- Film poster

Chinese name
- Traditional Chinese: G4特工
- Simplified Chinese: G4特工

Standard Mandarin
- Hanyu Pinyin: G4 Té Gōng

Yue: Cantonese
- Jyutping: G4 Dak6 Gung1
- Directed by: Dante Lam
- Written by: Chan Hing Ka
- Produced by: Gordon Chan John Chong
- Starring: Julian Cheung Anthony Wong Carmen Lee Monica Chan Michael Wong
- Cinematography: Horace Wong
- Edited by: Chan Kei Hop
- Music by: Umebayashi Shigeru
- Production company: Media Asia Films
- Distributed by: Media Asia Distributions
- Release date: 27 November 1997;
- Running time: 128 minutes
- Country: Hong Kong
- Language: Cantonese
- Box office: HK$6,373,420

= Option Zero =

1997 Hong Kong film by Dante Lam

Option Zero is a 1997 Hong Kong action film produced by Gordon Chan and John Chong and featuring the directorial debut of Dante Lam.
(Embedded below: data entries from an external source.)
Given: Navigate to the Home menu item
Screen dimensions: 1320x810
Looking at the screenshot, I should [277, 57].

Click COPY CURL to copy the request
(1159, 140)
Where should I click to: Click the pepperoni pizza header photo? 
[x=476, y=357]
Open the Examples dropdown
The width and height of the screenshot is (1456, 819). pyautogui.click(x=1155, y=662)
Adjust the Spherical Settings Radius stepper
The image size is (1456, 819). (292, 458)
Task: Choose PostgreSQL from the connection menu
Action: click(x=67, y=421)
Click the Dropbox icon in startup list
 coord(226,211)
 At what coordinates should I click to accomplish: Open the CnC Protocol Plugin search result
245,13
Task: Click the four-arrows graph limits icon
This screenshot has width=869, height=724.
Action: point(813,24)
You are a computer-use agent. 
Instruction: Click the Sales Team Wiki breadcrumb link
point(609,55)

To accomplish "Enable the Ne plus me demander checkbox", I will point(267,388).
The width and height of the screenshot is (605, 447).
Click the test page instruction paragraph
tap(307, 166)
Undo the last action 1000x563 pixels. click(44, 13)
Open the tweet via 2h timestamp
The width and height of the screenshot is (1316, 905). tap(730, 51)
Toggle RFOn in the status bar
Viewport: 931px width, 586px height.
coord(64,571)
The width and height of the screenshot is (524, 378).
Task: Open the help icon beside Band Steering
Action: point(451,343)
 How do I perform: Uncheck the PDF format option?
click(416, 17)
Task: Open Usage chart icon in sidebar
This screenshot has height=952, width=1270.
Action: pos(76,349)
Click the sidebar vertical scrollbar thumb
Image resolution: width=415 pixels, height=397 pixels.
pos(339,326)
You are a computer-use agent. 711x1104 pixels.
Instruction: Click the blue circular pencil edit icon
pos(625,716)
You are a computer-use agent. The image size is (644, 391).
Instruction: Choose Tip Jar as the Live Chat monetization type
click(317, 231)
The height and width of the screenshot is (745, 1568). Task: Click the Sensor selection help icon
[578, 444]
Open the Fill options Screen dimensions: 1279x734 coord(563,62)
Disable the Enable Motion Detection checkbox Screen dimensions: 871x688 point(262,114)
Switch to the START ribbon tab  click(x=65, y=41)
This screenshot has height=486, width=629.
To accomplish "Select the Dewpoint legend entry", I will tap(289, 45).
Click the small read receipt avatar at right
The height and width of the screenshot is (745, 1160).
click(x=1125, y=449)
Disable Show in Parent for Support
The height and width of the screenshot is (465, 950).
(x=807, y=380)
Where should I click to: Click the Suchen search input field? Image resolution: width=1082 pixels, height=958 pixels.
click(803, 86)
This film is a sequel to 1994's The Final Option and 1996's First Option. Film stars Julian Cheung, Anthony Wong, Carmen Lee, Monica Chan and guest stars Michael Wong, the star of the first two installments.

==Cast==
- Julian Cheung as Ben Chan
- Anthony Wong as Sing
- Carmen Lee as Kelly
- Monica Chan as Monica Leung
- Michael Wong as G4 trainer
- Ching Fung as Kim Chong Yat
- Nancy Lan as Amy
- Cheung Hung On as Chi
- Farini Cheung as Grace
- Joseph Cheung as Joe
- Michael Tong as Michael
- Lee Yue Lung as arm dealer
- Roderick Lam as Jim
- John Chan as John
- Andrew Chan as G4 team leader
- Leitao Mario De Meio as G4 team leader
- Roger Woo as G4 assistant trainer
- Rocks Chik as G4 member
- Vincent Chik as G4 member
- Ho Siu Hang as G4 member
- Michael Lam as SB member
- Eddie Che as SB/G4 member Yan
- Luk Man Wai as SB/G4 member
- Dick Tung as furniture mover
- Gary Mak as Lung
- Paul Cheng as model shop boss
- Wong Kin as Photographer Kin
- Jimmy Shin as Korean Hitman
- Lawrence Cheng
- Vincent Kok

==Box office==
This film grossed HK$6,373,420 during its theatrical run from 27 November to 22 December 1997 in Hong Kong.